Anyway, let us just say, the year got worse from there.
But, we cannot dwell or wallow. Well, we could, but I know that Mom would not want that, so I have to look to what the year has taught me. Or what the year has shown me may be a better way to put it.
Time passes. Regardless of all the terrible things that happen, all the sad things, the bad things, the hard things, time passes, whether you want it to or not. Days march by, minute by minute, hour by hour, the clock keeps ticking. Sometimes loudly, sometimes silently.
Things happen. Good things, bad things, fun things, sad things. They happen, again – whether you are ready for them to or not. It doesn’t matter how much you beg and plead for them to not happen, they just do. I don’t like that feeling, because it leaves you powerless, but I think that’s another thing – we are all powerless too. We can’t affect change.
I know nothing. I mean, I know stuff about what I do for work, and I know stuff about how to make good cookies and pasta sauce, but I don’t know about big things like why my Mom died, or how to cancel Mom’s health care card, or insurance. Being all adulty was something Mom did! Sure, I run my own house and have managed million dollar reno projects, but taking care of what happens when someone dies? I am not supposed to know about that stuff yet. It isn’t my time to do that yet! I know my Mom was 78 and my Dad is 79, but I am not ready.

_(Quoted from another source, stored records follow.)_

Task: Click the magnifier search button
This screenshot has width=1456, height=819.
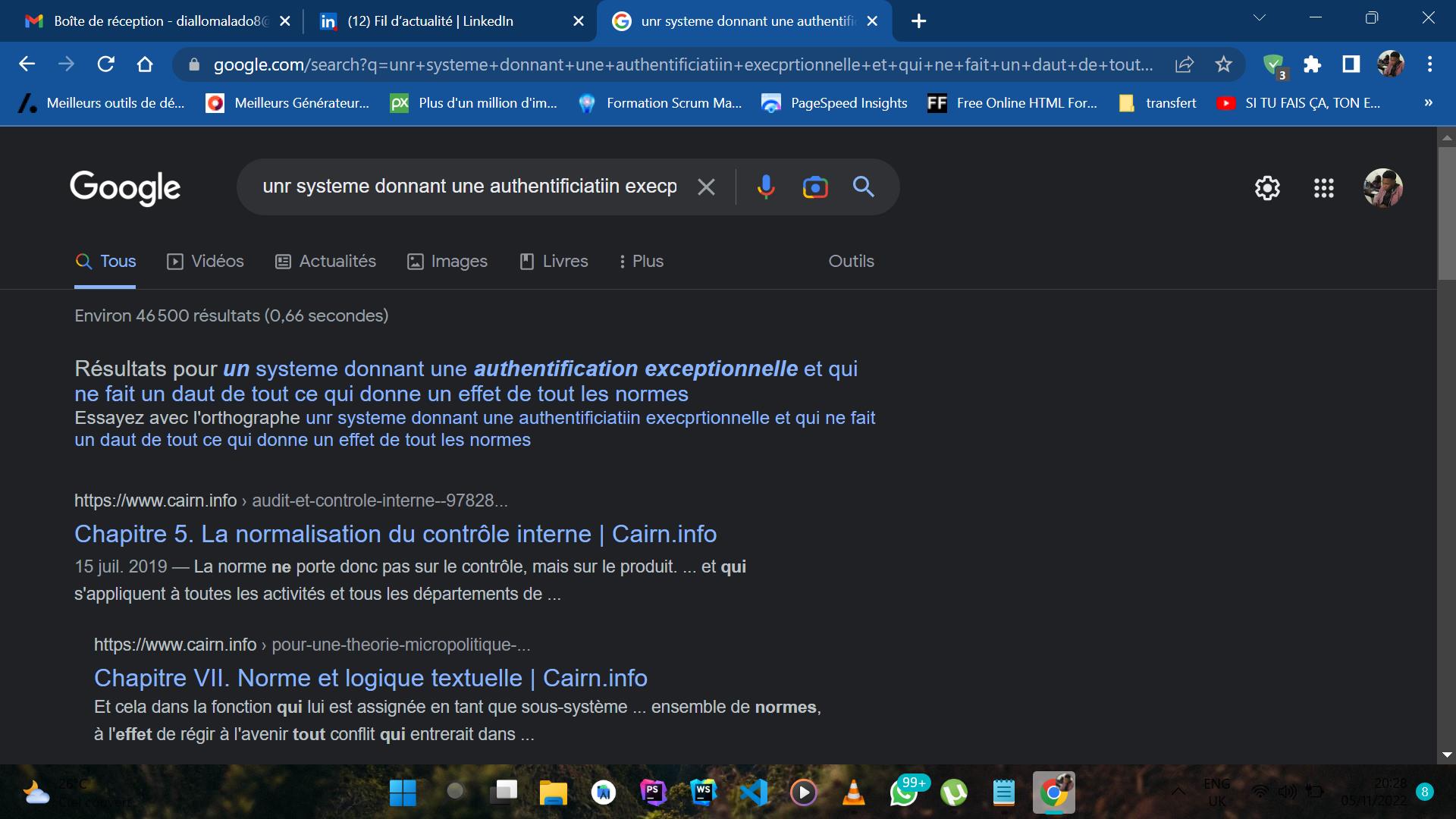Action: pyautogui.click(x=863, y=187)
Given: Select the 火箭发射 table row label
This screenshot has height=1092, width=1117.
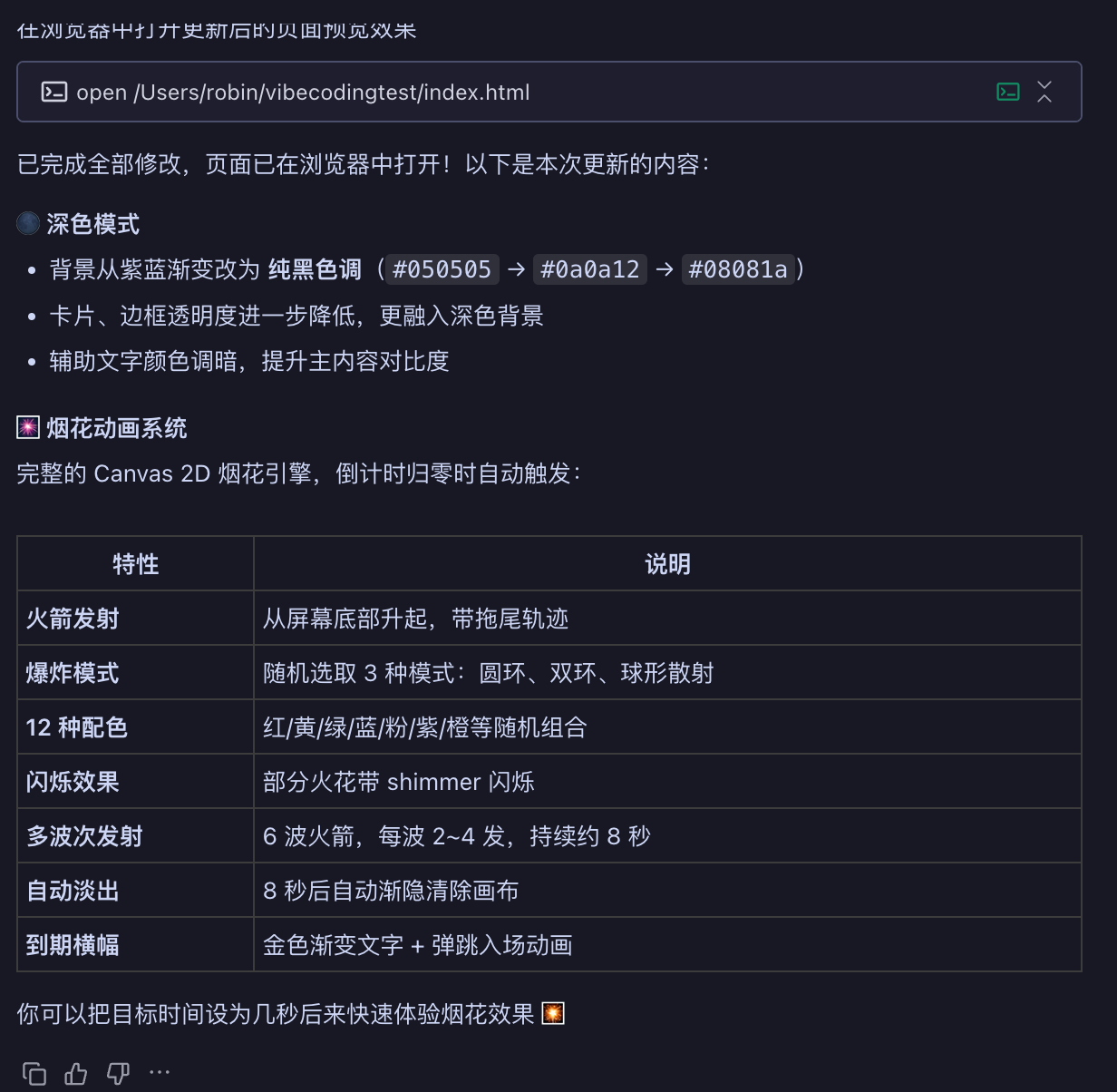Looking at the screenshot, I should (73, 619).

I guess this year has also shown me that when you have to, you can be ready for anything. Whether you want to be or not.
Obvious points? Yes. But I didn’t know back in March how I would ever make it through this year. In July, when my world was again falling apart, I didn’t think I’d make it to December. And then on November 23, when I watched Mom’s life slip away, I didn’t think I would make to the next hour.
It is December 1. Thirty days left in 2025, we can do this.